[Toybox] poking at find.

Thu Jul 10 03:45:21 PDT 2014

Sorry for the radio silence, I've been poking at find.c and wound up
starting over from scratch.

Find needs to work on more than one directory. Doing "find .." is valid.
The -name filter is a glob(), not a regex (as the current one's comments
say, although that's actually a todo and what's implemented is a raw
string match). Each filter/action currently occurs in 3 places (define,
parse, use) that have to match up so adding the remaining dozen or so
posix-required filters would be fiddly...

But backing up to a couple more fundamental issues: traversal has subtle
requirements in the standard that dirtree actually has the
infrastructure to get right, but it's subtle. If you traverse on ".",
"./", and ".//" all three of them have explicitly requirements (you
should get "./blah", "./blah", and ".//blah" respectively. No really.)
So I need to add that to to the test suite...

And then there's -HL, which are sadly still a todo in the "cp" command,
and to make that work i need something like:

static int do_find(struct dirtree *new)

:: RECORDED INFORMATION ::
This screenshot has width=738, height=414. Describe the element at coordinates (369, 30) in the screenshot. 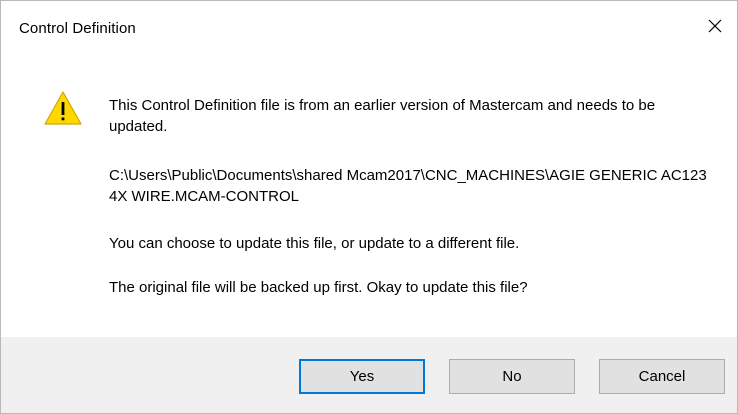

I see `title-bar: Control Definition` at that location.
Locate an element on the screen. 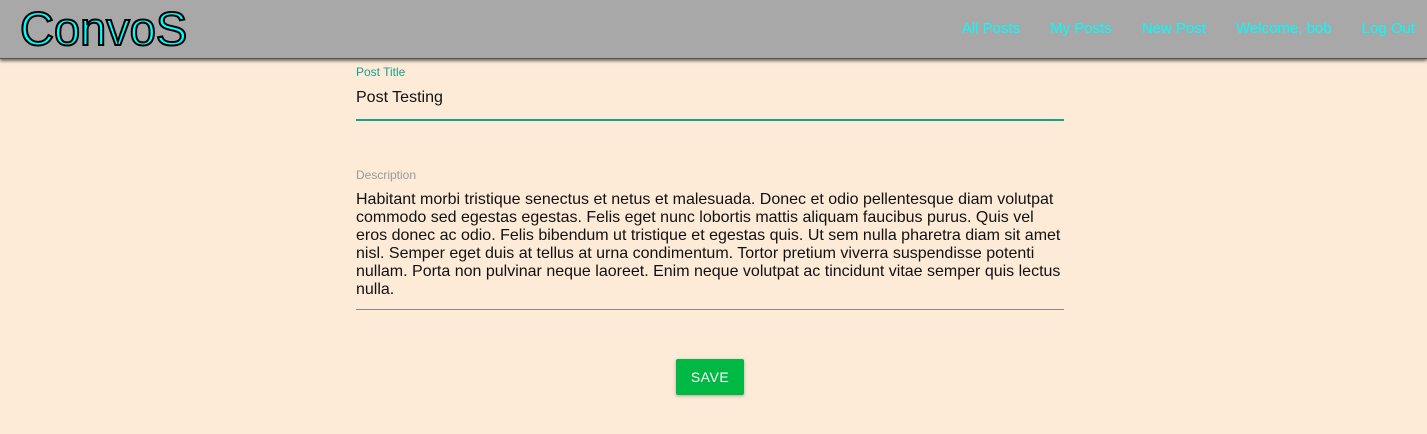 The width and height of the screenshot is (1427, 434). post-title-underline is located at coordinates (710, 120).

:: ACTION ITEM ::
Can you write what comes next in the post on rewriting find.c, picking up after its final line? You won't need the listing for anything here.

:: OUTPUT OF THE TASK ::
{
  return DIRTREE_RECURSE|((toys.optflags&FLAG_L) ? DIRTREE_SYMFOLLOW : 0);
}

void find_main(void)
{
  // Loop through paths
  for (i = 0; i < len; i++) {
    struct dirtree *new;

    new = dirtree_add_node(0, toys.optargs[i],
      toys.optflags&(FLAG_H|FLAG_L));
    if (new) dirtree_handle_callback(new, do_find);
  }
}

Again, with checks in the test suite.

The other thing I'm looking at is the ( ) -o ( ) logic (-a is a NOP,
it's implied). As far as I can tell this doesn't require evaluation
reordering because there are no options with different precedence, so
you don't need to make trees and stuff. A simple if (!strcmp(s,
"-blah")) { } else if (!strcmp(s, "-blah")) staircase should handle it;
the tokenization pass is an optimization to speed stuff up but probably
premature optimization of something that's not actually a bottleneck.
(Might be slightly easier to implement the parentheses handling as a
recursive function rather than pushing true/false values onto a stack,
but I'm still working through that.)

Anyway, the old one wasn't designed around a reading of the POSIX spec
for this function and the new one is.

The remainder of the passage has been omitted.